South Asian Muslim workers use holiday to visit Little India mosque

It was a rare Friday off, so South Asian Muslim foreign workers took the opportunity to pray in and around the Angullia Mosque in Little India yesterday.

The mosque, which can hold about 400 people, could not contain the crowd, so about 500 people poured out to the field next door, creating an unusual sight for passers-by.

The praying men were part of the large crowds that descended on Little India yesterday, on the first day of the Chinese New Year.

The atmosphere could not have been more different than the chaos that reigned during the riot on Dec 8 last year, sparked off by an accident in which an Indian national was run over by a bus.

The mob attacked the bus driver and a woman working for the bus company, threw stones at police, and torched government vehicles in the worst riot here in 40 years.

Yesterday, men reciting their prayers filled the field next to the mosque at Serangoon Road, a stone's throw from Mustafa Centre.

Bangladeshi construction worker Md Juwel, 28, who has lived here for two years, normally goes to Angullia Mosque only on his weekend breaks for evening prayers.

He said it was the first time he could go to a mosque here for Friday prayers, an obligation he has to fulfil.

Smiling, he added: "I'm happy that Chinese New Year is on a Friday this year. I can meet friends and we can pray together."

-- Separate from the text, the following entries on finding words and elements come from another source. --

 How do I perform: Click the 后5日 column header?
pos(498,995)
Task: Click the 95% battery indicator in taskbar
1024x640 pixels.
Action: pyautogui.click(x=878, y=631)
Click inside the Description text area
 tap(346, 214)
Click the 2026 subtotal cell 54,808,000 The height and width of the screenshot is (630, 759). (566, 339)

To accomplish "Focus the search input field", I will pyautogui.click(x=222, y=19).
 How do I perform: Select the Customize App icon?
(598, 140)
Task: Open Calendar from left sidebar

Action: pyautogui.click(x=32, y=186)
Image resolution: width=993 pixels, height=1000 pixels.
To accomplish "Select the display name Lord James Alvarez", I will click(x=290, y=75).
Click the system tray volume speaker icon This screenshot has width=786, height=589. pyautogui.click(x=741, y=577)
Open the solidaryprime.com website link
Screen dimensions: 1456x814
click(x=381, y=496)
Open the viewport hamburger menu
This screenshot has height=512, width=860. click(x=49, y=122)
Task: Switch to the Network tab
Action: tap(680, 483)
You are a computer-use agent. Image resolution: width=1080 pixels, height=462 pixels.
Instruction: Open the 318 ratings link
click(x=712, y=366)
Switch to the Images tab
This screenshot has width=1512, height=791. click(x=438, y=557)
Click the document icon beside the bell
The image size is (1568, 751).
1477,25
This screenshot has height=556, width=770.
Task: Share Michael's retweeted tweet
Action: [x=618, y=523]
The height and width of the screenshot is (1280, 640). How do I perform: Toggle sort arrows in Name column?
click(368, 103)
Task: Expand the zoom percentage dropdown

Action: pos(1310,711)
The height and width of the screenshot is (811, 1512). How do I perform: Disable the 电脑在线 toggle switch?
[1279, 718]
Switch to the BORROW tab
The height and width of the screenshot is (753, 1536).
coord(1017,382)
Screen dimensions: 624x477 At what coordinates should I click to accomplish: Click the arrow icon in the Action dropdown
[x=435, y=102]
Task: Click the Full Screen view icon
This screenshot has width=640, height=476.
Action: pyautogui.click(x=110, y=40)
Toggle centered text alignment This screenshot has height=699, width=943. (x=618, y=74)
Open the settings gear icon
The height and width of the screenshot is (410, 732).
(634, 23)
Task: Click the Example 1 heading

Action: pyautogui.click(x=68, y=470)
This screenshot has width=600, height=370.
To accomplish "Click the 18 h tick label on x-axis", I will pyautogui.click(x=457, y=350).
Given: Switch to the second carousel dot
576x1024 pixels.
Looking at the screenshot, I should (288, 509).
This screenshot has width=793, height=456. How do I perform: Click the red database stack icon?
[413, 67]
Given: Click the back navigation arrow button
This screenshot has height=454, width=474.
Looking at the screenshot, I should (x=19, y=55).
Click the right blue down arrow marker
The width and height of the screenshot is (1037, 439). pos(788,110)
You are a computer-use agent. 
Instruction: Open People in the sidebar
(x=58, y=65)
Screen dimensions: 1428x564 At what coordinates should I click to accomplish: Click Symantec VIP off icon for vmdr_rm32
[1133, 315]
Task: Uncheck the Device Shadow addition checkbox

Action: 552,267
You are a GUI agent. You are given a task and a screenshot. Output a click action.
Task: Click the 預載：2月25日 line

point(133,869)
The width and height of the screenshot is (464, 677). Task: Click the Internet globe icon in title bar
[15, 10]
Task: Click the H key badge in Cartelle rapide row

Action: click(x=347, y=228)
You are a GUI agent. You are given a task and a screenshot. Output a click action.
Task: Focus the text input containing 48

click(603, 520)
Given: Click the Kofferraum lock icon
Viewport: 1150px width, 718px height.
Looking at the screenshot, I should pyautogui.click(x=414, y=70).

Another Bangladeshi construction worker, Mr Anamul Hauque, 38, agreed.

He said: "I work in Punggol and it's hard usually to go for Friday prayers. I normally just pray in my room, after work."


A call to prayer was heard around 1.45pm.

All the men then stood up and silently performed their prayers in unison on mats, oblivious to curious onlookers and the traffic that whizzed by just metres away.

"I've worked here for two years and I have never seen so many people at this mosque on a Friday before," said shop assistant S. Bala, 34.

Meanwhile, restaurants at nearby Race Course Road told TNP that they enjoyed about the same earnings as they do every weekend and on public holidays.

The manager of Jaggi's restaurant, Mr Joginder Singh, 52, said business is always good for Chinese New Year. He said most of his customers usually come for dinner.

The manager of Gayatri restaurant nearby, Mr S. Mani, 43, said he looks forward to Chinese New Year.

"It's one of the best times of the year for business," he said.

People of different races made up the lunchtime crowd in the area.

One woman, who wanted to be known only as Mrs Lee, said she had lunch with her husband at the Banana Leaf Apolo Restaurant.

The housewife, who is in her 60s, said: "It's one of our favourite restaurants. We come here about once a month to eat. We don't really celebrate Chinese New Year. After this, we will just visit my mother, and that's it."

Advertising executive Chan Wee Leong, 25, on the other hand, went to the same restaurant for lunch with 12 members of his family, including his parents and grandparents.

"We just go down to non-Chinese restaurants at this time of year because we know these places will be open. We don't want to go through the trouble to look for places to eat. So we just come here," he said with a laugh.